What is an intuitive example of the Pareto Distribution?

The Pareto distribution is a probability distribution that seeks to describe quantities which have a particular property: namely, that a few items account for a lot of it and a lot of items account for a little of it.

This is vague, so let us consider a concrete scenario where we think of the “quantity” as the total income in a country and the “items” as the people in the country. That is, a small fraction of the people in a country (the few richest ones) tend to account for a large fraction of total income, and a large fraction of the people in a country (the many “poorer” ones) tend to account for a small fraction of total income. (In fact, this scenario is exactly what the famous economist Pareto had in mind when he developed his eponymous distribution.)

This effect in the context of wealth distribution is familiar to most people, where perhaps the most salient example in recent memory is the Occupy movement and their slogans regarding “the 99 percent” and “the 1 percent”. In particular, the Occupiers were upset because the 1 percent (the top 1 percent of people by earnings in the US) accounted for far more than 1 percent of the total income, and the 99 percent (the bottom 99 percent of people by earnings in the US) accounted for much less than 99 percent of the total income. These Occupiers were upset because they felt the distribution of wealth in the US was too “harsh” of a Pareto distribution.

Another commonly quoted factoid, that 20 percent of the people control 80 percent of the wealth (which itself is sometimes called the Pareto principle), is another statement of the fact that the allocation of income could be Pareto distributed (for those who care, these particular figures correspond to a Pareto distribution with shape parameter $α \approx 1.161$ ).
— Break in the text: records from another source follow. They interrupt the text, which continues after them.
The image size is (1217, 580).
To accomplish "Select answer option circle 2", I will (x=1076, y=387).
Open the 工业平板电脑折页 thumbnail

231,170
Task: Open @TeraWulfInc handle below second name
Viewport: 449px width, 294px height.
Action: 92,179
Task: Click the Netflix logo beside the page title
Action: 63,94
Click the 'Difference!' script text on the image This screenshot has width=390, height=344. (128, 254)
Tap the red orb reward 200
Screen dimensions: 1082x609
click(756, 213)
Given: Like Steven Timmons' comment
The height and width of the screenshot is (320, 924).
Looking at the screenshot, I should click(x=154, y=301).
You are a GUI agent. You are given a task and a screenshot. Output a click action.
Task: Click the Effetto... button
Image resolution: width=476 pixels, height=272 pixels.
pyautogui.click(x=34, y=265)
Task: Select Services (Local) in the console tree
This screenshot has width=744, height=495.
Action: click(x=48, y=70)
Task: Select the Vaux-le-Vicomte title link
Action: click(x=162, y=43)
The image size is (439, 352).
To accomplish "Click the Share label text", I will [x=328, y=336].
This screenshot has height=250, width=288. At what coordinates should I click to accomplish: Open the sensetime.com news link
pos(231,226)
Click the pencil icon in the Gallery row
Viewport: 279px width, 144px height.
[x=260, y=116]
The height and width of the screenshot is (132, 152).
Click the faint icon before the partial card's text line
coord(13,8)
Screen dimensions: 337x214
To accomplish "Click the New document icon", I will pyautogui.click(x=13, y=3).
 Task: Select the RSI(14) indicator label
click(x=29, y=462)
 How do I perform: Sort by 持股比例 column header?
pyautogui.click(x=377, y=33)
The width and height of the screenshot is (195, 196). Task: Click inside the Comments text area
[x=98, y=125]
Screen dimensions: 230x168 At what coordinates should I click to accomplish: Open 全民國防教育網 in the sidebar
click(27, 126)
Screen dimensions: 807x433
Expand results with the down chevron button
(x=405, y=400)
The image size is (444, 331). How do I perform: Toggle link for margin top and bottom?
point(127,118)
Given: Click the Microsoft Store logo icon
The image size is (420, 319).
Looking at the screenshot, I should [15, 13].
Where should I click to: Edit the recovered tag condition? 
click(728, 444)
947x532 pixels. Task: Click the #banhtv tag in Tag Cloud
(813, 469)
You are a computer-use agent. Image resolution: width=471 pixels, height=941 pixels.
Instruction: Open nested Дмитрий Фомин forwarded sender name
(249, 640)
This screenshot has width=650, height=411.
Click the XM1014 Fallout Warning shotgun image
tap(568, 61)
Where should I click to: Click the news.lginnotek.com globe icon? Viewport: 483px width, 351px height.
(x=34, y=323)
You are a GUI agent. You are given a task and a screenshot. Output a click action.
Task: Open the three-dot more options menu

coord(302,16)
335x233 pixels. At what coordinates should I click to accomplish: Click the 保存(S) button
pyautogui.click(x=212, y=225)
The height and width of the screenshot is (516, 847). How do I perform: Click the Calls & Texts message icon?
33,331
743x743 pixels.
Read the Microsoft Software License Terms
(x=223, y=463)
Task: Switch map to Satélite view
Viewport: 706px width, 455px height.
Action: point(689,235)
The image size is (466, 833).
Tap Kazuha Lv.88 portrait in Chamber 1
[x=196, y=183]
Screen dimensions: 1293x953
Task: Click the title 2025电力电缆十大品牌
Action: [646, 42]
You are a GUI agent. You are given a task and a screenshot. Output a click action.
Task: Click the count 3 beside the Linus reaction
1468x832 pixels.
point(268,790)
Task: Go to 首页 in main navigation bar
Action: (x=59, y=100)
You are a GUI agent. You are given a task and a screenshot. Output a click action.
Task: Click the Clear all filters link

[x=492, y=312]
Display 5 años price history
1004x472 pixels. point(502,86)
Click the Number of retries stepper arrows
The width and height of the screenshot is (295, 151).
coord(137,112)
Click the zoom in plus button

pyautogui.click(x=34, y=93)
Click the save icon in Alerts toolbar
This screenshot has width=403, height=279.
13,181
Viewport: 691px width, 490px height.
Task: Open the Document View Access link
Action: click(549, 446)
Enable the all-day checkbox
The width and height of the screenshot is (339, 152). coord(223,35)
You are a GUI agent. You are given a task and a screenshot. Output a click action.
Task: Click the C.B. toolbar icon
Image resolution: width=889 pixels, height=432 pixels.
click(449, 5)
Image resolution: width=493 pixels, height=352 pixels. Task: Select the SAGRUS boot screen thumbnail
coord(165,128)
Although the concentration of wealth across people in a population is the canonical empirical example of the Pareto distribution, many other real life processes follow the “a few items account for a lot of it and a lot of items account for a little of it” Pareto paradigm.

Some examples:

business: the top few customers account for a bulk of the profits
insurance: a small number of big claims account for a bulk of payments
settlement: a small number of cities include a bulk of the population
languages: the most frequent words account for most words in books
gardening: a select few pods account for most of the peas
software: a small number of bugs account for most of the crashes

Since the person who asked this question included the topic Machinery, perhaps the example the asker is seeking comes from industry: the failure rate of machines. In this case, the interpretation of the Pareto distribution is that the “quantity” is “chance of machine failure” and the “item” is time: the earliest moments after a machine starts running are the most vulnerable to machine failure. Put another way, the longer the machine runs without failing, the smaller the chance it will fail NOW. In statistics, we would describe this phenomenon by stating that the Pareto distribution has a decreasing hazard function. Note that the Pareto distribution is just a model. It is not obvious that a machine would exhibit this behavior: it is perfectly possible that a machine is more likely to fail as time goes on, in which case the Pareto distribution would be a poor choice of model for its performance.